Simpson Redwood Co. v. State of California

Citation196 Cal.App.3d 1192,242 Cal.Rptr. 447
Decision Date10 December 1987
Docket NumberNo. AO35470,AO35470
CourtCalifornia Court of Appeals
PartiesSIMPSON REDWOOD COMPANY, Plaintiff and Respondent, v. STATE of California, Defendant and Appellant, Save-The-Redwoods League, Intervener and Appellant.

Alson R. Kemp, Jr., Randolf J. Rice, Kevin M. Fong, Pillsbury, Madison & Sutro, San Francisco, for plaintiff/respondent.

John K. Van de Kamp, Atty. Gen., Charles W. Getz, San Francisco, for defendant/appellant.

John B. Clark, James E. Harrington, A. Robert Rosin, Pettit & Martin, San Francisco, for intervener/appellant.
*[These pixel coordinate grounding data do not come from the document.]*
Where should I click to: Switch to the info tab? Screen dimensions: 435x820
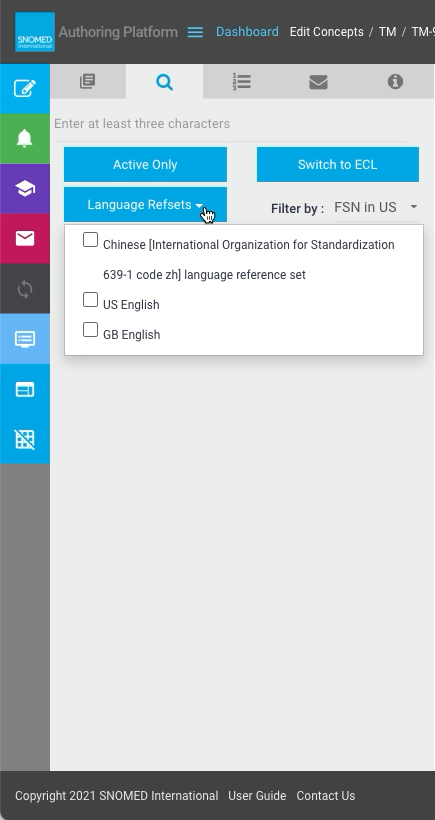click(x=395, y=82)
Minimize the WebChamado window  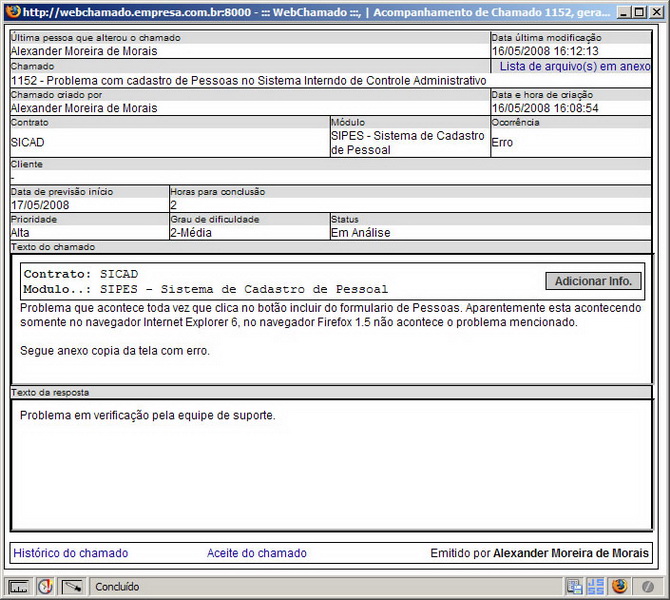[x=620, y=12]
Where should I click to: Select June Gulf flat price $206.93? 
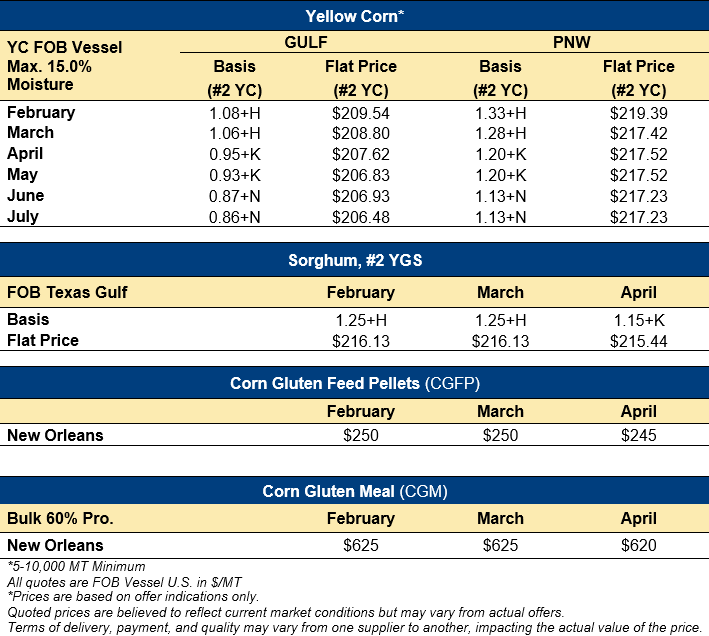pos(361,196)
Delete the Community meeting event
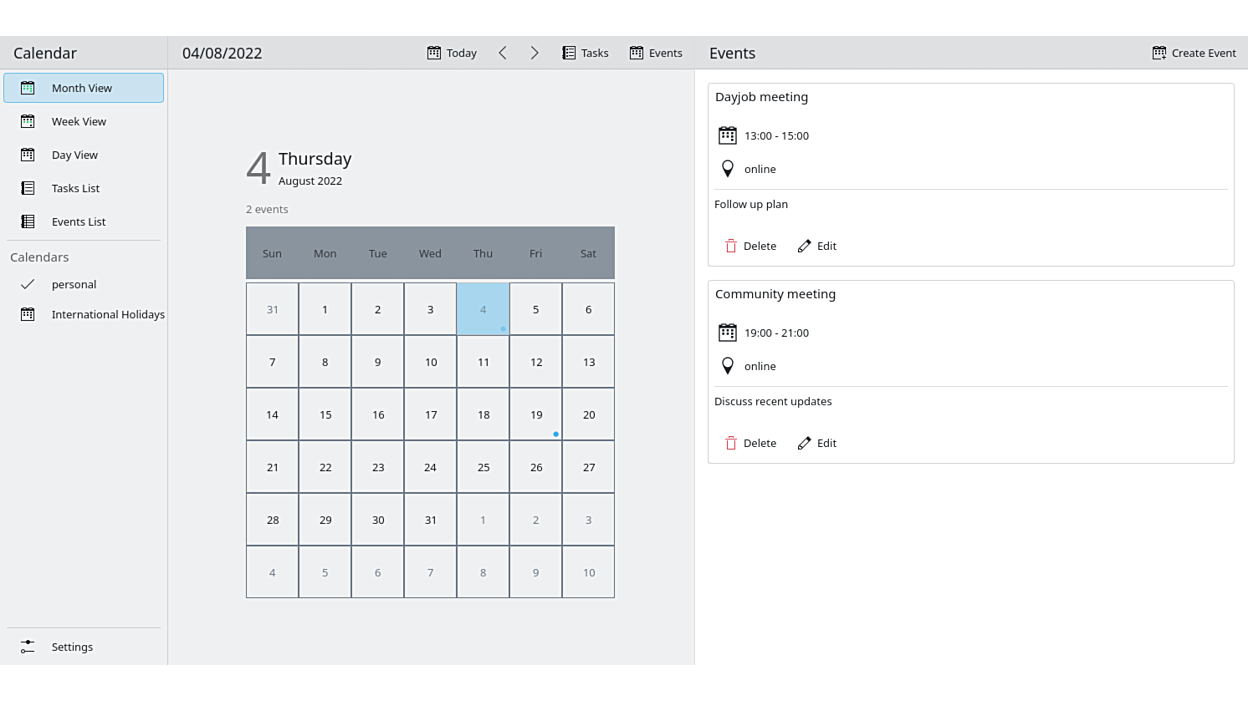 (750, 443)
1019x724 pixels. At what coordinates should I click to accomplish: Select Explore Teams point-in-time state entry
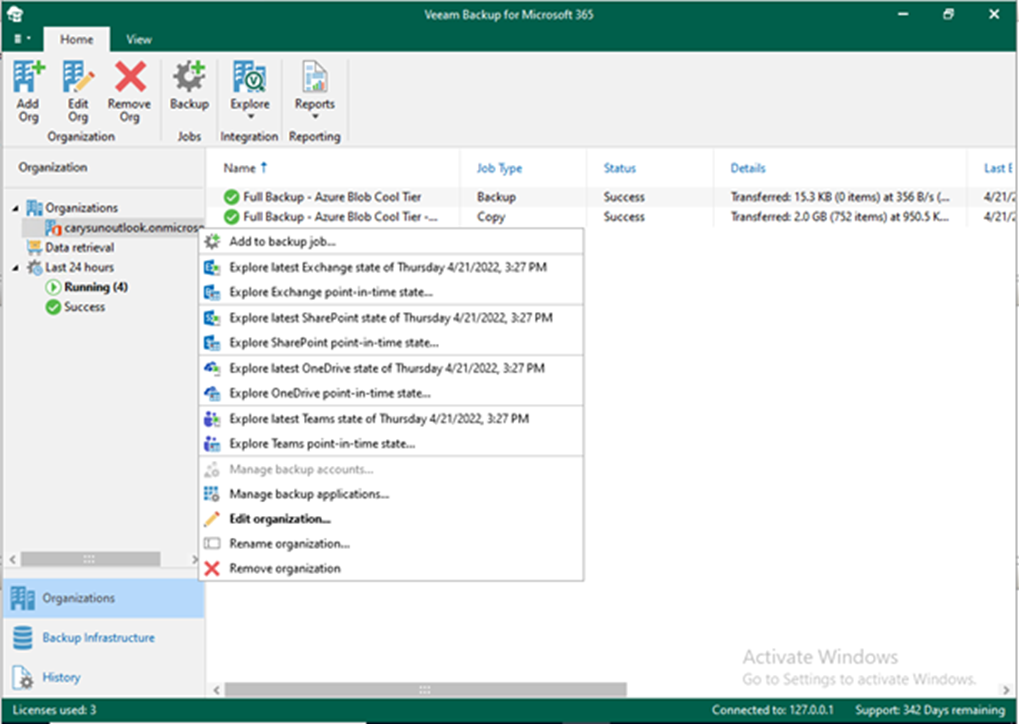[x=321, y=443]
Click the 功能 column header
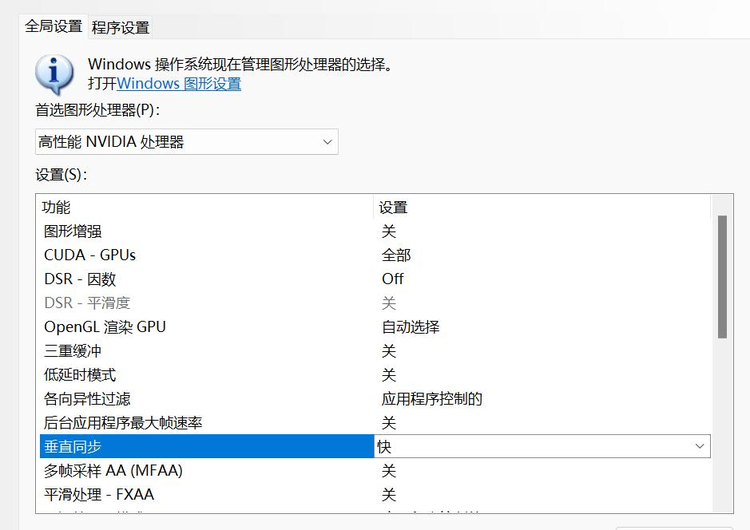This screenshot has height=530, width=750. [x=56, y=207]

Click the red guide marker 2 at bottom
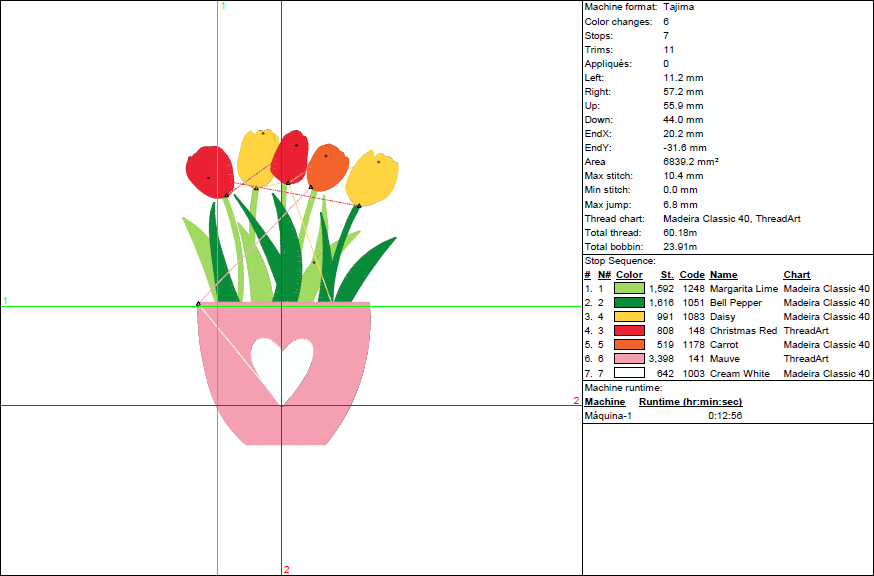(x=286, y=570)
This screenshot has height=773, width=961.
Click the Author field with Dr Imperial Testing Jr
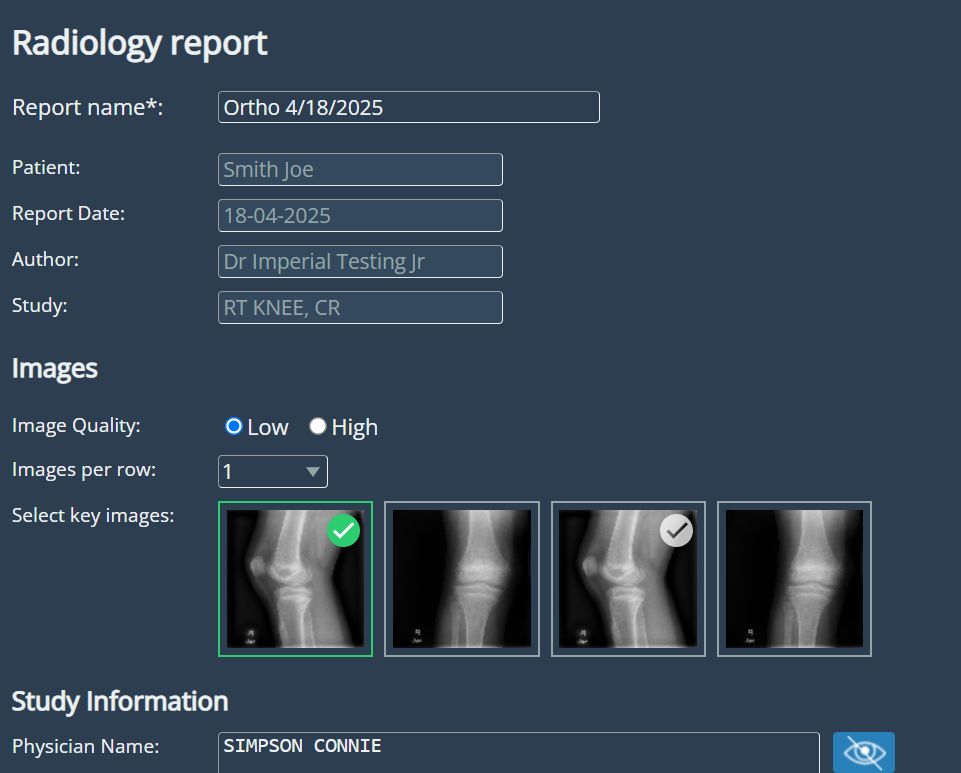[360, 262]
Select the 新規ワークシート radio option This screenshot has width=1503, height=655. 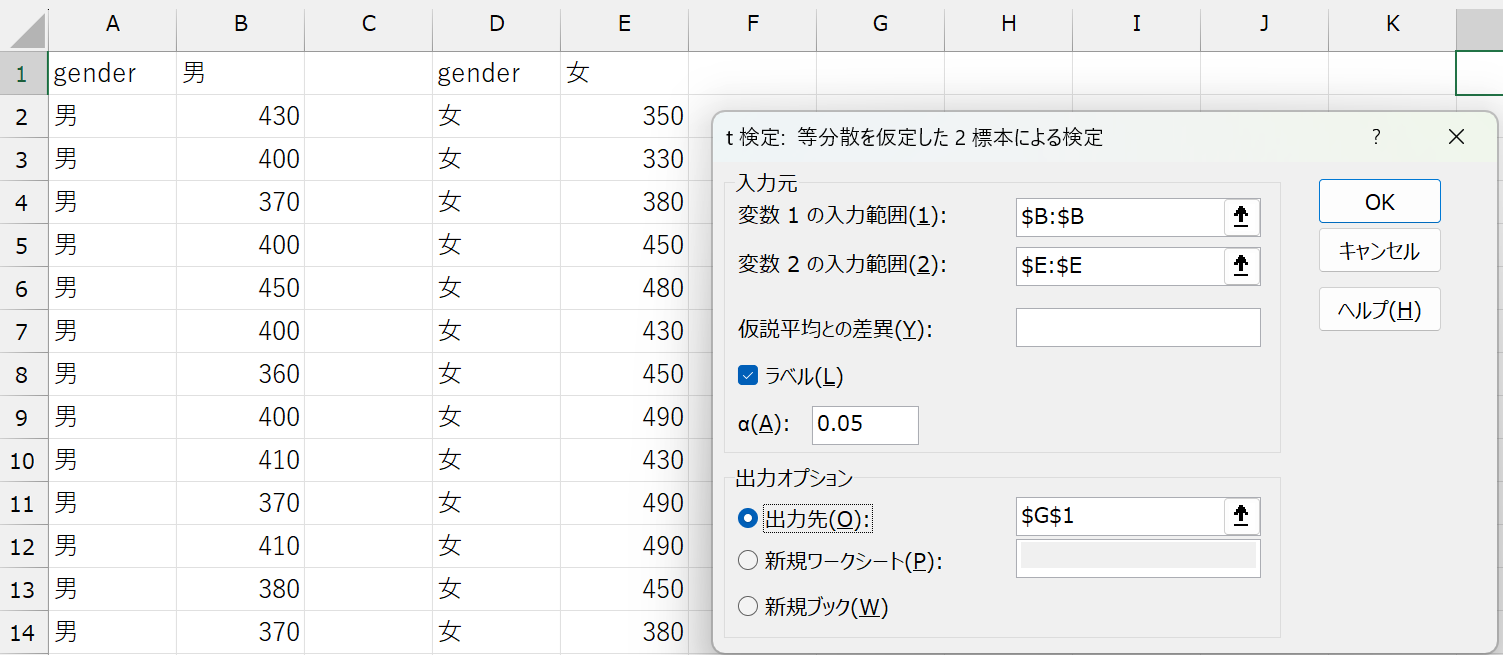(x=747, y=561)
NEWSOM, Associate Justice.

Respondent Simpson Lumber Company (hereafter Simpson) initiated this action by filing a complaint to quiet title and for declaratory relief against the State of California (hereafter the State), seeking title to specified parcels of real property located in Humboldt County in Township 12 North, Range 1 East, Humboldt Meridian. Promptly thereafter, appellant Save-The-Redwoods League (hereafter appellant or the League) filed a motion for leave to intervene (Code Civ. Proc., § 387, subd. (a)) in the action, asserting an interest in the old growth redwood forest sought by Simpson in its complaint. While appellant's motion was pending, the State and Simpson each filed a motion for summary judgment. All motions were heard at a consolidated hearing and ultimately denied.

This appeal followed, contesting only the propriety of the trial court's order denying appellant's motion to intervene. Subsequently, we granted appellant's request for a writ of supersedeas staying the trial court proceedings pending the outcome of the appeal.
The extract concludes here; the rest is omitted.